The businessmen and politicans behind the scenes are extremely wealthy and well-connected right wing Christian extremists who genuinely believe every word of the Bible is literal and the United States and George W Bush were chosen by God to lead Christianity over “barbaric” Islam — by killing all of them.  They are men who make fortunes by sending others into battle in the name of God, patriotism, liberation and democracy — but have no problem skimping on protective measures for the soldiers for the sake of the saving a buck.

Given the “so crazy it must be true” material, Blackwater is, as expected, a cracking good read.  Scahill’s research is broad, varied and meticulous, creating a volume that is encyclopaedic in scope.  The best parts of the book are where Scahill describes in gruesome and cinematic detail the two biggest incidents in Blackwater USA history — the ambush, death and mutilation of four Blackwater USA contractors in Fallujah that sparked its ascension to prominence, and the Nisour Square massacre that saw 17 civilians gunned down without provocation by Blackwater soldiers in Baghdad which led to Blackwater USA’s Iraqi licence being revoked.

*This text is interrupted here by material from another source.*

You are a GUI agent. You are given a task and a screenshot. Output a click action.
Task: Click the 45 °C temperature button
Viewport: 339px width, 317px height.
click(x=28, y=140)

The rest of the 500+ page book (with small font and surprisingly few paragraph breaks) is mainly exposition that covers just about everything you would possibly want to know about Blackwater USA.  Apart from how it began, how it rose to power and how it got to where it is today, Blackwater provides several lengthy biographical sketches of some of the company’s key figures, such as its founder Erik Prince and former CIA hotshot Cofer Black.  It also goes into Blackwater USA’s shady recruitment business in countries with questionable human rights records in South America, including soldiers that fought in America’s “dirty wars” and were involved in “death squads”.  One aspect many people probably don’t know about is Blackwater USA’s involvement in non-war ventures, such as after Hurricane Katrina in New Orleans, the earthquakes in Haiti and in Dafur.  As Scahill suggests, these operations were all about money, even though Blackwater USA would make you believe that it was all about “stabilisation”, “peace” and “humanitarism”.

To me, while it was fascinating to read about all of these things, it did get a little tedious at times because there was simply too much information, especially in the second half where there was no clear progressive structure.  It was as though Scahill needed to throw in every single piece of information he uncovered about Blackwater USA, rather than picking out the most pertinent parts and sculpting it into a more compelling story.

The other thing I would have liked is a little more balance in the storytelling.  Scahill is consistently scathing in his portrayal of Blackwater USA — for good reason of course — but at times he came across as too cynical, too emotionally invested.  He was constantly pointing out the money Blackwater USA was making, the cronyism, and how the company continuously flouted the law — but surely Blackwater has done some good for the sake of doing good, and not merely for good publicity?  And even if we accept Blackwater USA as evil — what is a realistic solution?  What is the alternative?

These are the things I would have liked Scahill to explore more, but notwithstanding these criticisms, Blackwater is still a fascinating and insightful read that should appeal to enthusiasts and non-enthusiasts alike.